▽

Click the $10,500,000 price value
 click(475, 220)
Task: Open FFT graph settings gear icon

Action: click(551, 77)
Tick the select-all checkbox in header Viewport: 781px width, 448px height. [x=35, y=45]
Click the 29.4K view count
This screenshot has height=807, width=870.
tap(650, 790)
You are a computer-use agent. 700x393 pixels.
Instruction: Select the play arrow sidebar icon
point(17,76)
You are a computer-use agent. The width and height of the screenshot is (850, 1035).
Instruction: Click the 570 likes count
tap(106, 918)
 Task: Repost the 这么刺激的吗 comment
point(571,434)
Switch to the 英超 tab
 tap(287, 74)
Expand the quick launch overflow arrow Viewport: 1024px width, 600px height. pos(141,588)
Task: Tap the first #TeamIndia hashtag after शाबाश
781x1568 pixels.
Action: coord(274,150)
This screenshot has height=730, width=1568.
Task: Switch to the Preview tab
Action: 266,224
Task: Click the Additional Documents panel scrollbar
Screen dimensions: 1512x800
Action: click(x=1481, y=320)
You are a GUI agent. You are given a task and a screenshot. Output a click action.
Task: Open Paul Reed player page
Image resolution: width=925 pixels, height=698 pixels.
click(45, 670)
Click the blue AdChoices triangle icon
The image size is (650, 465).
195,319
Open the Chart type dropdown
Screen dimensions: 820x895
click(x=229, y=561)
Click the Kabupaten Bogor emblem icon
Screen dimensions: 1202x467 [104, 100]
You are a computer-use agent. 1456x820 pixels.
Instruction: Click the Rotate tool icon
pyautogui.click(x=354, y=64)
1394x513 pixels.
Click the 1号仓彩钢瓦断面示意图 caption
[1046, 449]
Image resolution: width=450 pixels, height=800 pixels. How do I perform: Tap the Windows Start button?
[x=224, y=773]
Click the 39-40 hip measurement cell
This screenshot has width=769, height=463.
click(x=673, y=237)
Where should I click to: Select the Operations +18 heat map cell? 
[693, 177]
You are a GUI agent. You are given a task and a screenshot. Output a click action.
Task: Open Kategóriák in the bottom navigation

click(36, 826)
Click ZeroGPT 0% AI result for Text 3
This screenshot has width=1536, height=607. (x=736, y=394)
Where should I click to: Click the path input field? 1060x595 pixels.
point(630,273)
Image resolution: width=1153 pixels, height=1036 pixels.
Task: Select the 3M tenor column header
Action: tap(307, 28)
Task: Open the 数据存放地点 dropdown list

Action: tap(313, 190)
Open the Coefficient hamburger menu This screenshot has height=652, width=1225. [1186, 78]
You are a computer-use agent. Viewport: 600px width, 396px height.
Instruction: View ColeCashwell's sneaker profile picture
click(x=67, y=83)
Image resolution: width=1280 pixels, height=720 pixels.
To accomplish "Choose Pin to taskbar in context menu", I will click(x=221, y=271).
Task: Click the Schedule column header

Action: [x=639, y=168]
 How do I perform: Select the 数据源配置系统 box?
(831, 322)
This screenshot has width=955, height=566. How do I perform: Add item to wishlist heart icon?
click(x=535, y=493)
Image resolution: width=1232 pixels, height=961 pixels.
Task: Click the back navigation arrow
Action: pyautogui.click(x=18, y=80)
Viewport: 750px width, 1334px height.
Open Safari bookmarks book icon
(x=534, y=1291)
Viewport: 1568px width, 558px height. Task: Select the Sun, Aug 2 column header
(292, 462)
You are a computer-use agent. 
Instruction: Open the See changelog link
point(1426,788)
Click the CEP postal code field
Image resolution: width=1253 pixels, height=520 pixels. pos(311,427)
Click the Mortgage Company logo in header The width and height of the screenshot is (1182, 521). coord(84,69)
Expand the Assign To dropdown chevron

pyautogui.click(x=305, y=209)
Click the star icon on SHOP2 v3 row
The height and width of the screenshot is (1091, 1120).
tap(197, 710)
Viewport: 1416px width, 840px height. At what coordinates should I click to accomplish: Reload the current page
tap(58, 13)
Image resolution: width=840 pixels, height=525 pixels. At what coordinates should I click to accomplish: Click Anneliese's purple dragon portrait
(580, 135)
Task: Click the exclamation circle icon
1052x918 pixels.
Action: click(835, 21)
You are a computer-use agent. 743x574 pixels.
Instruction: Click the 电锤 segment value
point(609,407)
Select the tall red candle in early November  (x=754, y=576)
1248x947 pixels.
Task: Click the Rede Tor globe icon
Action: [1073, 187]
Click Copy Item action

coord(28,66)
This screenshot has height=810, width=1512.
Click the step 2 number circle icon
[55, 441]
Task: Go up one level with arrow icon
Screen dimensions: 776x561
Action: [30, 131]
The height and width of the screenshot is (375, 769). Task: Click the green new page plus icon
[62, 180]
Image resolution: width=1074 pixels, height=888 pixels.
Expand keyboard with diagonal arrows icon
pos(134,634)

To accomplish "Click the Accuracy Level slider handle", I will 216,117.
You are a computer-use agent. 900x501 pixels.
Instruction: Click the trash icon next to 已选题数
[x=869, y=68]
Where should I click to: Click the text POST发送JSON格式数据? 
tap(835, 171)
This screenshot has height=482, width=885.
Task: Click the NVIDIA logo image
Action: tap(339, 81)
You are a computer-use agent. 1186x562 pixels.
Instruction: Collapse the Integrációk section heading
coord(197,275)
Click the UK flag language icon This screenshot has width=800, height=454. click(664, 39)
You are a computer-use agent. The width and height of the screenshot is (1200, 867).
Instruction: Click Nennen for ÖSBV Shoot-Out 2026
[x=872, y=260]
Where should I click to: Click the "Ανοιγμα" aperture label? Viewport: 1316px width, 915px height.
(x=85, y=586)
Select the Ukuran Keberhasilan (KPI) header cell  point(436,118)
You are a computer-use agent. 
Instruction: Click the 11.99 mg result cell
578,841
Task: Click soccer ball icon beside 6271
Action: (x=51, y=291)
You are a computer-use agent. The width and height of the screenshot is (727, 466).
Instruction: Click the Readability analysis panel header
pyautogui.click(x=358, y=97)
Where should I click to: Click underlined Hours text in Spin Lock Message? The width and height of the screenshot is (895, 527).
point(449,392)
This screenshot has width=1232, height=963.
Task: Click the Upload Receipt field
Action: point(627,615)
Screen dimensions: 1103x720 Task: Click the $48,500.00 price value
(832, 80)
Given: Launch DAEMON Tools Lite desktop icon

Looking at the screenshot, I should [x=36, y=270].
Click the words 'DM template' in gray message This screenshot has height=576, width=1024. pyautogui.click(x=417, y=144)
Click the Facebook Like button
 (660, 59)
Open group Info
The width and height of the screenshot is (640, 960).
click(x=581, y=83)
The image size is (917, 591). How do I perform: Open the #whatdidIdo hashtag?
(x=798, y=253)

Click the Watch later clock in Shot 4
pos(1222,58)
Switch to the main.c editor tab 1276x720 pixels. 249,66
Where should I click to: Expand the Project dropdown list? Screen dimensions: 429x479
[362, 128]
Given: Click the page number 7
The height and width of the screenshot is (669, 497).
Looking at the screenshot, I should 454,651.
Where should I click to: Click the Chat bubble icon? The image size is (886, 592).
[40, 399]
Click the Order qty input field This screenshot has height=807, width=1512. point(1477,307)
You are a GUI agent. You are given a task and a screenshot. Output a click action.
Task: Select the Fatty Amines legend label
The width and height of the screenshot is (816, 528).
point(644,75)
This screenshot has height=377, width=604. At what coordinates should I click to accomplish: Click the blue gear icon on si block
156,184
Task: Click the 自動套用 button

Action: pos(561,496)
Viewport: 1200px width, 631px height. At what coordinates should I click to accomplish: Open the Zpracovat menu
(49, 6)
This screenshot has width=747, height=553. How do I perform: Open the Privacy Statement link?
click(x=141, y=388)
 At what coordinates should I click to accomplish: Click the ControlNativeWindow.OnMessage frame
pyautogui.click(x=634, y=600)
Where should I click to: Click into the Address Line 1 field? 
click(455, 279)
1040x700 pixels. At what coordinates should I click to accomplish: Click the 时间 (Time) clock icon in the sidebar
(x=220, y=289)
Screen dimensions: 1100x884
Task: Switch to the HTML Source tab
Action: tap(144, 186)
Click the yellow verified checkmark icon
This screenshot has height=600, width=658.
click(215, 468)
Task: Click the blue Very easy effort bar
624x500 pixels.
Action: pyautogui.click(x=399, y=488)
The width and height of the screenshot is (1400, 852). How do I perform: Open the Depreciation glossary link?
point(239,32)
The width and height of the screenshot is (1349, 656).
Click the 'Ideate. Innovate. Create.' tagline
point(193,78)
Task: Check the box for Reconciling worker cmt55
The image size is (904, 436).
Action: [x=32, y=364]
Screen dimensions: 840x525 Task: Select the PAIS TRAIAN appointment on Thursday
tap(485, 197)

△

Copy out, word for word, the part of the entries above that begins at the line with "Viewport: 1568px width, 558px" and ends at the line with "Click the Mortgage", including both.

Viewport: 1568px width, 558px height. Task: Select the Sun, Aug 2 column header
(292, 462)
You are a computer-use agent. 
Instruction: Open the See changelog link
point(1426,788)
Click the CEP postal code field
Image resolution: width=1253 pixels, height=520 pixels. pos(311,427)
Click the Mortgage Company logo in header The width and height of the screenshot is (1182, 521). coord(84,69)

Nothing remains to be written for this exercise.